Еда и надежды Гороховецких лагерей
Ополченец Исаак Рабинович размышляет в письмах, как меняется человек в экстремальных условиях
Исаак Моисеевич Рабинович (1911–1977) родился в городе Краслава Витебской губернии (сейчас в Латвии). До войны жил в Риге, учился и преподавал математику в Латвийском университете. Эвакуировался из Риги 27 июня 1941 года вместе с женой Дорой Борисовной в село Уни Кировской области. Там же в ноябре 1941 года родился его сын Владимир. Всего в начале войны в советский тыл было эвакуировано 53 тыс. жителей Латвии.
В сентябре 1941 года Исаак Рабинович добровольцем вступил в формировавшуюся 201-ю Латышскую стрелковую дивизию. 12 сентября полки дивизии приняли присягу и получили боевые знамена. До декабря бойцы проходили обучение в Гороховецких военных лагерях под Горьким (ныне Нижний Новгород). Очевидцы рассказывали, что в лагерях было плохое снабжение и тяжелые условия проживания. В начале декабря 201-я латышская дивизия была направлена под Наро-Фоминск, участвовала в освобождении Боровска, а в феврале 1942 года дивизия была переброшена к озеру Ильмень.
Исаак Рабинович первоначально был направлен в топо-вычислительный взвод 220-го артиллерийского полка. Участвовал в боях под Москвой и Старой Руссой зимой 1941–1942 годов. В марте 1942 года был ранен. Позднее служил рентгенотехником в передвижных госпиталях Северо-Западного, Степного фронта и 2-го Украинского фронтов. Осенью 1944 года был назначен «главным рентгенотехником фронта» в звании «старший техник-лейтенант». Участвовал в освобождении Румынии, Буковины, Венгрии, Чехословакии. После войны преподавал математику и астрономию в Латвийском государственном университете. Был выдающимся популяризатором в Латвии математических, астрономических знаний, историком этих наук. Копии писем и фотографии передал НПЦ «Холокост» сын Владимир Рабинович.

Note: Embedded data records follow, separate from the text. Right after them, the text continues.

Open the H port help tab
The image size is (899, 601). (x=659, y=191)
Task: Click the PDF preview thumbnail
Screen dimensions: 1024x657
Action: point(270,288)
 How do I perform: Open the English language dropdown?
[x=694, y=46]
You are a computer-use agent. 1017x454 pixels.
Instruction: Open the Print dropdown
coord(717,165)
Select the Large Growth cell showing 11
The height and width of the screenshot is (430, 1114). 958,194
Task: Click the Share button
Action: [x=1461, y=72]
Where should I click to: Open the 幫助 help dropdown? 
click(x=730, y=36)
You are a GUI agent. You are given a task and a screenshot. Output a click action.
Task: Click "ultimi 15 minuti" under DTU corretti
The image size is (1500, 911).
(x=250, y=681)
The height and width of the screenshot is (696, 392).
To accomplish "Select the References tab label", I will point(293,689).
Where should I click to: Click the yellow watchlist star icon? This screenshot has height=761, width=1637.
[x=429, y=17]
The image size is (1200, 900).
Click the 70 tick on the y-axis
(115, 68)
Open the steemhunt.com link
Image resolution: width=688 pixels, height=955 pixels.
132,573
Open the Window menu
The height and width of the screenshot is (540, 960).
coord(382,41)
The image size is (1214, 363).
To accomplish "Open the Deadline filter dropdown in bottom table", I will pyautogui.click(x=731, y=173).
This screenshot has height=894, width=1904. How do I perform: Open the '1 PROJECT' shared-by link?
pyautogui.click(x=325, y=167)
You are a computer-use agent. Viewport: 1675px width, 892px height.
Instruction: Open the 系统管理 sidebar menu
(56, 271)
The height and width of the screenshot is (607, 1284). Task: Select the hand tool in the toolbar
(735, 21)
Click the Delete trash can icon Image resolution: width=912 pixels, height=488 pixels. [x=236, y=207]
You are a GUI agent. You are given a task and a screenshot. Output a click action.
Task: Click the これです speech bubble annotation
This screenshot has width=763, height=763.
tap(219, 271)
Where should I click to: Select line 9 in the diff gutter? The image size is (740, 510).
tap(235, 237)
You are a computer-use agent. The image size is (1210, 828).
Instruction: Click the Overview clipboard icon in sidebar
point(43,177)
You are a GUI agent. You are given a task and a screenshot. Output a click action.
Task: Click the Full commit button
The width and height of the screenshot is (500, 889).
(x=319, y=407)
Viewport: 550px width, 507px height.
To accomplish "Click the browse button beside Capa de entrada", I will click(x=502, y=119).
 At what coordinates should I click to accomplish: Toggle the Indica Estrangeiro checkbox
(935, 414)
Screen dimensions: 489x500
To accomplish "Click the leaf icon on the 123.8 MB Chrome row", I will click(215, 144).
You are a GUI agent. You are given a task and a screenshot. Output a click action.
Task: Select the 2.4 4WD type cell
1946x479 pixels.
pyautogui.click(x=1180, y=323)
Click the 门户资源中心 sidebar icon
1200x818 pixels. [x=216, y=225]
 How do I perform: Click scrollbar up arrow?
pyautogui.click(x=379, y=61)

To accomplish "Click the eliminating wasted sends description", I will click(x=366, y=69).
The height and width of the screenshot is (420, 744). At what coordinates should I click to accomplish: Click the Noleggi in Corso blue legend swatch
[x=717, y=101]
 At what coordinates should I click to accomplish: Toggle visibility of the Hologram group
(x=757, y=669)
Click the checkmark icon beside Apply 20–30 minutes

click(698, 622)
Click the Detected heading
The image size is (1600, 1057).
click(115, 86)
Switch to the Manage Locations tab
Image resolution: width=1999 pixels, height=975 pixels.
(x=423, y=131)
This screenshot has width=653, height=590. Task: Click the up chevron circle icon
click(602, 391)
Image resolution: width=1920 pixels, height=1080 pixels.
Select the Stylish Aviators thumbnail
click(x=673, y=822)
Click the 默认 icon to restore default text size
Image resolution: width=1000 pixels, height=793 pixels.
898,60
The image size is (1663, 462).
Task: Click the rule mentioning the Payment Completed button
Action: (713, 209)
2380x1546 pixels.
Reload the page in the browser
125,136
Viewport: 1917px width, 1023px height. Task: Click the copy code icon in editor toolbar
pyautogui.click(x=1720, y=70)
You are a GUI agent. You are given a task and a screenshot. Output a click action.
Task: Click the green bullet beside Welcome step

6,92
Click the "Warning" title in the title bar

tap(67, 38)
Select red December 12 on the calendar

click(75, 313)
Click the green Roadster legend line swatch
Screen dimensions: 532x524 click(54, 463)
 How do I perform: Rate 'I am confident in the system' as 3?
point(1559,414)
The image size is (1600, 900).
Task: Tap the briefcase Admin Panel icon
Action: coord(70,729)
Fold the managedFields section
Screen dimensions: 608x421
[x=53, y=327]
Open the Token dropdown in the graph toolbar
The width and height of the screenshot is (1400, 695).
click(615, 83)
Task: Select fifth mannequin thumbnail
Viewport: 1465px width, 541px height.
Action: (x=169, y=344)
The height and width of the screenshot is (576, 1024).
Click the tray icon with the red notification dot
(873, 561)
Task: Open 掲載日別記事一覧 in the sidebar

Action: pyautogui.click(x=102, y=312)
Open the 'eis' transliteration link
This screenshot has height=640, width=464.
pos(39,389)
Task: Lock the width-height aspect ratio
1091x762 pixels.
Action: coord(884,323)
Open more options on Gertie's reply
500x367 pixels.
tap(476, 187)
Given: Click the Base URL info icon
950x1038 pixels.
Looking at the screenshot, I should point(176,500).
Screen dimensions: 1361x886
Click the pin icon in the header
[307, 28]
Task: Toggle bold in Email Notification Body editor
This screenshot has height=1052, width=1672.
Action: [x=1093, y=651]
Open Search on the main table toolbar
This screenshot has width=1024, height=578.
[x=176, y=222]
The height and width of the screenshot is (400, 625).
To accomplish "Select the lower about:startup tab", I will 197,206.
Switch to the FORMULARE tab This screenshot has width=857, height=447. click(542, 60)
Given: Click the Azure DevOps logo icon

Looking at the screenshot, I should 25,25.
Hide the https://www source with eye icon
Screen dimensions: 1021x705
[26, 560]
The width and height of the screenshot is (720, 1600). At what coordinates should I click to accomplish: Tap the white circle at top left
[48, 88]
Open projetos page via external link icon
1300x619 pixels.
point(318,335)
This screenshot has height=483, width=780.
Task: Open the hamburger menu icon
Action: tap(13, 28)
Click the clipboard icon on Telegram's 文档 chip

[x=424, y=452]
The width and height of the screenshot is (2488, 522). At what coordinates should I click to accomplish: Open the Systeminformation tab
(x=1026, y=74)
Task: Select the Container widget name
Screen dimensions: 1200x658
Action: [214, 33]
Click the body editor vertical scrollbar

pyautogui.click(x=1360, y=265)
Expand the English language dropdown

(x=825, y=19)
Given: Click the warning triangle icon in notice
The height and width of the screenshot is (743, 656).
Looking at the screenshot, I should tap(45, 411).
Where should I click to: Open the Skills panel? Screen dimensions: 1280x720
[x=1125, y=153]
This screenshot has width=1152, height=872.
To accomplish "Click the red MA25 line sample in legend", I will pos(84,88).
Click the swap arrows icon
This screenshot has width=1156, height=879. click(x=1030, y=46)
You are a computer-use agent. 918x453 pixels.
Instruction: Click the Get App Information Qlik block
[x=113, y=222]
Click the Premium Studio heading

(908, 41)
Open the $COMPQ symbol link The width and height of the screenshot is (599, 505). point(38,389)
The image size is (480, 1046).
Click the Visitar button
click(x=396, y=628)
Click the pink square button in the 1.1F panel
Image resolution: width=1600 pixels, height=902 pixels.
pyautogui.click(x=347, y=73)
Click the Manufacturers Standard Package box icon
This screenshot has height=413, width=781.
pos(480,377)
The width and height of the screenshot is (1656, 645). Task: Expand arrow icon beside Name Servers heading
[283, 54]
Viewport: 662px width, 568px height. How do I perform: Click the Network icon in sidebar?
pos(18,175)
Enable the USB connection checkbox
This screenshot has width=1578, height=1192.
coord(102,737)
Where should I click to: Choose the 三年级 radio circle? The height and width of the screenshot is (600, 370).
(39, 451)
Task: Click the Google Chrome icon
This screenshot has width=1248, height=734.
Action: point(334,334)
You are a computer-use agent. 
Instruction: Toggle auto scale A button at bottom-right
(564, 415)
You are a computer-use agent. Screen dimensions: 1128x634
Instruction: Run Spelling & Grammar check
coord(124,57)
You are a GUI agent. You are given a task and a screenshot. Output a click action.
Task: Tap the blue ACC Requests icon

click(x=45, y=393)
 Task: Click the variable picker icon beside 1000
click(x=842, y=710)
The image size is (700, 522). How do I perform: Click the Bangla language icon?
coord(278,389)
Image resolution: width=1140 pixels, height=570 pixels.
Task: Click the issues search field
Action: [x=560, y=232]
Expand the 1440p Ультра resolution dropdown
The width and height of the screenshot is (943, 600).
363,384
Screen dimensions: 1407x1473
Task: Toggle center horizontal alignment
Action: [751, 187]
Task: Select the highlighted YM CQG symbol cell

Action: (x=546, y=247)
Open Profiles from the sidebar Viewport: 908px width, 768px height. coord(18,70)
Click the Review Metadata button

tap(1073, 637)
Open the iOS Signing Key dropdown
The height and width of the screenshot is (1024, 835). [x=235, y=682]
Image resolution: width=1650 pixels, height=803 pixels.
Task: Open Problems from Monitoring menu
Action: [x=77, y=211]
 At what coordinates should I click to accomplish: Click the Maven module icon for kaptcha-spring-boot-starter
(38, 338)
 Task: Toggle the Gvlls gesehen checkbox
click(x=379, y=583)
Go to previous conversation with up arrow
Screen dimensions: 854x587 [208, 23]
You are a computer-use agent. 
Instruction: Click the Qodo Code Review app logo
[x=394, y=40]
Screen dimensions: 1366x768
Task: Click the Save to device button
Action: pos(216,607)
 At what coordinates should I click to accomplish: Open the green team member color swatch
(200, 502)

Письма Исаака Рабиновича жене
4 сентября 1941 года
Дорогой Дорик!
Ежечасно думаю о тебе. Нам говорили, что о вас будет заботиться наше правительство. Я совсем уже освоился. Работы очень много — вычислительного характера. Таким образом, иду по стопам Монжа, Попселе, Саул Карно, которые все были артиллеристами. Мне передали, что Вульф тоже тут вместе с Наумом и Гришей. Я их еще не видал, так как еще не вполне обмундирован. Я очень счастлив тем, что моя математическая подготовка не осталась не использованной. Будь здорова и стойка, дорогая женушка. Привет всем. Твой муж Исаак.
16 сентября 1941 года
Моя дорогая женушка!
Наконец получил от тебя письмо и был некоторое время очень счастлив, так как, читая письмо, воображал, что говорю с тобой. Сегодня у меня были Наум и Гриша. Признаться, они довольно плачевно выглядят, особенно Гриша. Вульфа и Леню я еще не видел. Вчера Лена Шур мне впрыснула вакцину, и я весь день дрожал. Если не считать этого, то я от холода совсем не страдаю, так как мы хорошо экипированы. Не может быть и речи о помощи мне с твоей стороны, а как раз наоборот. Возможно, я получу деньги за вторую половину июля, тогда я тебе их перешлю, однако об этом я уже писал. Вы, девочки, начните продавать наши вещи и питайтесь по мере возможности. Вам так важно сохранить силы и здоровье.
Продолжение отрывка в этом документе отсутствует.